My current approach is to load up a texture that is two screens wide, then render the texture so that it progresses across the screen. I presume OpenGL and the hardware handles the render cropping with ease.

It is a big texture: 16M pixels and running on very modest Intel Xe GPU rendering to a 30Hz screen.

The result is slow or jerky. At a 30Hz refresh rate moving one pixel a frame is obviously slow. Is there some “illusionistic” approach that might make the result seem both faster and smoother ?

Well, that’s going to depend on your GPU (Intel Xe), your GPU driver, and how well you’re utilizing it via OpenGL and whatever window system interface you’re using (WGL, GLX, EGL, etc.)

So 4096 x 4096 … or something.
30Hz is kinda slow. Is that the rate you want?

So it’s slower than 30Hz? Dag. What’s your app doing?

You’re going to have to dig in and figure out what your app is doing to make it that slow.

  • Have you tried a texture that is 1/4 or 1/16th the size? How does that affect your frame time?
  • What GL internal format are you using for your texture?
  • Does your texture have MIPmaps and are you telling the GPU to use them?
  • What is your window resolution?
  • And you’ve got it double-buffered, right?
  • VSync ON or OFF? For testing, try flipping it.
  • Try getting rid of the texture render and just clear the window to increasing colors and swap buffers?

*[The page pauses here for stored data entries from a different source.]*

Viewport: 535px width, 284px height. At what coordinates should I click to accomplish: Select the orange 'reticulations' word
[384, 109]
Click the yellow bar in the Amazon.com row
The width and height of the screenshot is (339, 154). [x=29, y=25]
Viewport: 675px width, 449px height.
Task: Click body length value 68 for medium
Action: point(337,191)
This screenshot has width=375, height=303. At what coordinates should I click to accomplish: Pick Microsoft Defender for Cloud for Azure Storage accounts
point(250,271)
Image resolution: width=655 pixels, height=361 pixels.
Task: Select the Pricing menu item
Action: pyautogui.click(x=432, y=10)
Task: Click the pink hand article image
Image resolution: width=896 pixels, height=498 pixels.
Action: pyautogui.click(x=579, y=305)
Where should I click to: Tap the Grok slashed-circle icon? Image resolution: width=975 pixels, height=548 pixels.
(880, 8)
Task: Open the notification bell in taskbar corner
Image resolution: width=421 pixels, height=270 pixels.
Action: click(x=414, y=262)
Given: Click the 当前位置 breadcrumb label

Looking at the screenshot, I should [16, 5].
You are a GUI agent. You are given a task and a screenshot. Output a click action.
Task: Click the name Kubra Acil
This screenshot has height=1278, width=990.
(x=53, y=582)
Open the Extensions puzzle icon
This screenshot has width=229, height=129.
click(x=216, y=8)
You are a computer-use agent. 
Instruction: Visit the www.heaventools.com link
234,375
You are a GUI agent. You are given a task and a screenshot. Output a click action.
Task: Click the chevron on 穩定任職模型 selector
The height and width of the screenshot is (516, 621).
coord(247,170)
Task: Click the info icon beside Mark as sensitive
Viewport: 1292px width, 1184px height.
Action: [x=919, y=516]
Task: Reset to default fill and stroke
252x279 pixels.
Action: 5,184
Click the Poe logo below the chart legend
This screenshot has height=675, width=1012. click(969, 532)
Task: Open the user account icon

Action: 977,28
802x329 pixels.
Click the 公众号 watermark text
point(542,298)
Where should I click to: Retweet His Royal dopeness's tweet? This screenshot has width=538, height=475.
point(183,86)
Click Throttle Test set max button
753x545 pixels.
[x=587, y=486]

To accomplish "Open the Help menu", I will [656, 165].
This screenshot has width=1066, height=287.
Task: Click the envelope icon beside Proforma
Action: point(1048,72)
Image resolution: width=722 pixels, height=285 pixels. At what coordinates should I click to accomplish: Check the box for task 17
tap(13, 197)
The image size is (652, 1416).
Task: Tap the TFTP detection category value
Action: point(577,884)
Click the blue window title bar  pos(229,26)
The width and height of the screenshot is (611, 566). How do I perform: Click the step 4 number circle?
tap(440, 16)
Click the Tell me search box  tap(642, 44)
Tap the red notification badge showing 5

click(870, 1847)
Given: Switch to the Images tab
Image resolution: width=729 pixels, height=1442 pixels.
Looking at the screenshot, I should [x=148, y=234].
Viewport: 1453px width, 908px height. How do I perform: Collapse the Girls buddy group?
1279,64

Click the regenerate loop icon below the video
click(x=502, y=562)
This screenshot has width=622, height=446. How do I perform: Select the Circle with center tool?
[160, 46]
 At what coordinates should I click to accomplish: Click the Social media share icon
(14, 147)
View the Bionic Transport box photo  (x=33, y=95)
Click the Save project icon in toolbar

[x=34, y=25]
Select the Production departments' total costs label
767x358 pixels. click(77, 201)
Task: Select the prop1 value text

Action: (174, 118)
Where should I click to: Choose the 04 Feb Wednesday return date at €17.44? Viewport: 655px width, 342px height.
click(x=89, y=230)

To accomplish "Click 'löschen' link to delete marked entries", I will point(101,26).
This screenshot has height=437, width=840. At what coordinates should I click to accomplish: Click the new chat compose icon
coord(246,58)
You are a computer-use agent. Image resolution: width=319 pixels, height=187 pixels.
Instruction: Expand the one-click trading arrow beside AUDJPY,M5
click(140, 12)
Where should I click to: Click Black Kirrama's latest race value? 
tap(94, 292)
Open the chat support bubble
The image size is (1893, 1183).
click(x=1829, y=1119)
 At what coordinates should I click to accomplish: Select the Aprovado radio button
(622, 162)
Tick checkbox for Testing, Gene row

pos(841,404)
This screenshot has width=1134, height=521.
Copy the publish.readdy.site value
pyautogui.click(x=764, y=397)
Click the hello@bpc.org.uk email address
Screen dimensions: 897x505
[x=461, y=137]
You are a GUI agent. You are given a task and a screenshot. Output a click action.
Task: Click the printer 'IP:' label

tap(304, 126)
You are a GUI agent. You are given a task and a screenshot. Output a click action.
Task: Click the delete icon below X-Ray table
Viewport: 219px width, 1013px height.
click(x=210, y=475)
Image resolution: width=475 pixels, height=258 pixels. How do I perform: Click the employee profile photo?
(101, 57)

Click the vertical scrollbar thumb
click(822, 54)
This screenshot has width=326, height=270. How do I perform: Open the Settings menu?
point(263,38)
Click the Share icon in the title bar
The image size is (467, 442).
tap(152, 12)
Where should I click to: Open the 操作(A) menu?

How’s the frame time on that?
  • How sure are you that you are actually using the GPU for rendering, and not some GL software emulation driver like Mesa3D w/o GPU acceleration enabled?
  • What system and CPU is this on? Let’s see your GL_RENDERER and GL_VERSION strings.

It’s worth keeping in mind that that Intel Xe is going to be using slow system RAM for both texture storage and render target storage. So taking potshots at a large 4k x 4k texture every frame to render a large window is going to hit mem B/W much harder on your system than it would a discrete GPU with its own fast on-board VRAM. But still. The frame rate you’re getting suggests that there might be something else going on here too.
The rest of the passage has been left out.